5 – Não se sabe ainda com precisão a dimensão das reservas na Foz do Amazonas1, mas parecem ser muito importantes. O dilema colocado pela renúncia à exploração da Foz do Amazonas repousa em três fatores: (a) o Brasil deve proteger a soberania energética que conquistou, e diminuiu sua dependência externa de diferentes maneiras; (b) o petróleo é uma reserva de imenso valor para financiar o crescimento e desenvolvimento econômico; (c) não estão consolidadas garantias no sistema internacional de Estados para uma transição energética justa. O Brasil pode ser um exemplo mundial na luta ambiental por uma descarbonização emergencial renunciando à exploração na Foz do Amazonas, mas não de forma unilateral e incondicional. Justiça significa tratar desigualmente os desiguais. Se a regra for a mesma para todas as nações, a desigualdade se perpetuará. O Brasil está ainda na condição de uma semiperiferia do mercado mundial. Durante séculos foi uma colônia portuguesa, depois semicolônia inglesa e, finalmente, um país dependente, especializado na exportação de commodities. A maior parte da população é pobre, ainda que se tenha reduzido a miséria extrema. Há um dilema entre a necessidade de crescimento econômico e a necessidade de conter o aquecimento global. Em outras palavras, emergências sociais agora e já, e responsabilidades estratégicas diante das futuras gerações. Em resumo, o país pode renunciar à exploração de petróleo na Foz do amazonas, mas deve exigir compensações. A matriz energética do país já é uma das mais limpas do mundo, em função da produção da maior parte da energia elétrica de origem hidráulica e dá autoridade e legitimidade às exigências brasileiras.

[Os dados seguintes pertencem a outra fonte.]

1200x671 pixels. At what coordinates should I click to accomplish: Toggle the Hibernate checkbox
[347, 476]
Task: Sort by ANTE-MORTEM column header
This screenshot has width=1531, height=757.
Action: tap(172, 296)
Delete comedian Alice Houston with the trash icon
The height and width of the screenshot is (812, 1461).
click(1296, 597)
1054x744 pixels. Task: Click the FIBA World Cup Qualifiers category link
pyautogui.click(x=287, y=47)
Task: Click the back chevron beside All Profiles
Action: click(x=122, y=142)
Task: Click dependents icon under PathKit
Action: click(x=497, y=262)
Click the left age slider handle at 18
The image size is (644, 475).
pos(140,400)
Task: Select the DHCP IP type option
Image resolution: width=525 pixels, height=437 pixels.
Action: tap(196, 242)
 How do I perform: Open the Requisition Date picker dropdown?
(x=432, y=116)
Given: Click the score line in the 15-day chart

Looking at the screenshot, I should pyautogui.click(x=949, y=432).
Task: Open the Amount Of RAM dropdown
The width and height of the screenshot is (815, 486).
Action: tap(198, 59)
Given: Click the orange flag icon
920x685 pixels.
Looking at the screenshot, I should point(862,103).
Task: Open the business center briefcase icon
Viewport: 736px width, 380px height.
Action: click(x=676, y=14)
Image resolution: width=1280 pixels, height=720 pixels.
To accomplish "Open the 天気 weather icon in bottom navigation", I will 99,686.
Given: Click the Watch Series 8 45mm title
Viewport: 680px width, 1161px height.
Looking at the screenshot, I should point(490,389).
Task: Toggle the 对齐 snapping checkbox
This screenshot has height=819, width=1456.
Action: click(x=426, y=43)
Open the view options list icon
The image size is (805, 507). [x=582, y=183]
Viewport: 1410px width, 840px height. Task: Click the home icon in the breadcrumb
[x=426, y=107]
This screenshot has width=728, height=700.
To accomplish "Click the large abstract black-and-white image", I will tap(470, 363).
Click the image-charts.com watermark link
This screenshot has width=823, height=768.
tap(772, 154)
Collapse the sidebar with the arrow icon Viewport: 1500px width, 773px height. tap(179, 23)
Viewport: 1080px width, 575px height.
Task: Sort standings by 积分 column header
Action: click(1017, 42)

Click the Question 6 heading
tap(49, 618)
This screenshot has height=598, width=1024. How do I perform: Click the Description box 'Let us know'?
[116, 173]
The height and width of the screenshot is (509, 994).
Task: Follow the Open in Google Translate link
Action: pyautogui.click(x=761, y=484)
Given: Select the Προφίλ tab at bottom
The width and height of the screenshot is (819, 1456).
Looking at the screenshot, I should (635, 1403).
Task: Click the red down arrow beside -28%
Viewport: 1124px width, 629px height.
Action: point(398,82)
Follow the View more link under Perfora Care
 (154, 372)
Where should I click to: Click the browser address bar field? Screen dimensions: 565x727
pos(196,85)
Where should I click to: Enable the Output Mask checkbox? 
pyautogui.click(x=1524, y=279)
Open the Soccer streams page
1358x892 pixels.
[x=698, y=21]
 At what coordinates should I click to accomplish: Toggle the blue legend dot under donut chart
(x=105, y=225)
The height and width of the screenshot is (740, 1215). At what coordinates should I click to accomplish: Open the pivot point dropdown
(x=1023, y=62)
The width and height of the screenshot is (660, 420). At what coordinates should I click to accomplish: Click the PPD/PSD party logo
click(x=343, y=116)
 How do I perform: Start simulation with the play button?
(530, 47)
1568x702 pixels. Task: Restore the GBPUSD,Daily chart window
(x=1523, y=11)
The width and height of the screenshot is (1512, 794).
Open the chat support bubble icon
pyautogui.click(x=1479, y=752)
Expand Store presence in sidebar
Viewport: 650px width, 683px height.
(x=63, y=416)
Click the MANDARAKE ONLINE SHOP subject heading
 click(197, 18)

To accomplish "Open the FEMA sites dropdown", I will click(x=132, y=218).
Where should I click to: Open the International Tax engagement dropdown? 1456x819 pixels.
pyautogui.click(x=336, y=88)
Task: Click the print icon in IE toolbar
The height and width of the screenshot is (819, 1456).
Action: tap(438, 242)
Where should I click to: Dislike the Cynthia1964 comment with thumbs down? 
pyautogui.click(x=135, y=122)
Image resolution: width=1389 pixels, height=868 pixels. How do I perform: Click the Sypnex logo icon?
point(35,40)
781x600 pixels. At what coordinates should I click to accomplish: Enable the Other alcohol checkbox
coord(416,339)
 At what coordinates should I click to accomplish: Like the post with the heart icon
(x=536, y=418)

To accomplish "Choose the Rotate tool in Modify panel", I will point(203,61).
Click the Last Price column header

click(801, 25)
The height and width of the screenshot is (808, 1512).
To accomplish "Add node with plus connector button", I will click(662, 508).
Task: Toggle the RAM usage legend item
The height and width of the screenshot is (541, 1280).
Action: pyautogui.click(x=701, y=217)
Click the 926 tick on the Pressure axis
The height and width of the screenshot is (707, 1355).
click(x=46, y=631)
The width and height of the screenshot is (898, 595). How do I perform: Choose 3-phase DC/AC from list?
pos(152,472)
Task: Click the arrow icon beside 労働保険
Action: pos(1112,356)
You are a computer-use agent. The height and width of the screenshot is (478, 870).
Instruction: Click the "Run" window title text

*Valerio Arcary é professor de história aposentado do IFSP. Autor, entre outros livros, de Ninguém disse que seria fácil (Boitempo).
**Este é um artigo de opinião e não necessariamente representa a linha editorial do Brasil do Fato.
1 – O cálculo é que nessa reserva petrolífera haja em torno de 14 bilhões de barris de petróleo. Mas esta escala de reserva é apenas para este poço que a Petrobrás pretende aferir, o bloco FZA-M-59, a 175 km da costa brasileira. Estima-se que o potencial da Margem Equatorial Brasileira, do Amapá ao Rio Grande do Norte, possa ser de algo em torno de 30 bilhões de barris. Isso é menos de um terço dos 100 bilhões que as bacias de Santos e Campos ainda vão produzir, mas potencialmente, considerando-se um preço médio do barril a US$50,00 um valor de US$1,5 trilhão e, se o preço subir, com redução da produção, até US$100,00, até US$3 trilhões, ou um ano e meio do atual PIB brasileiro.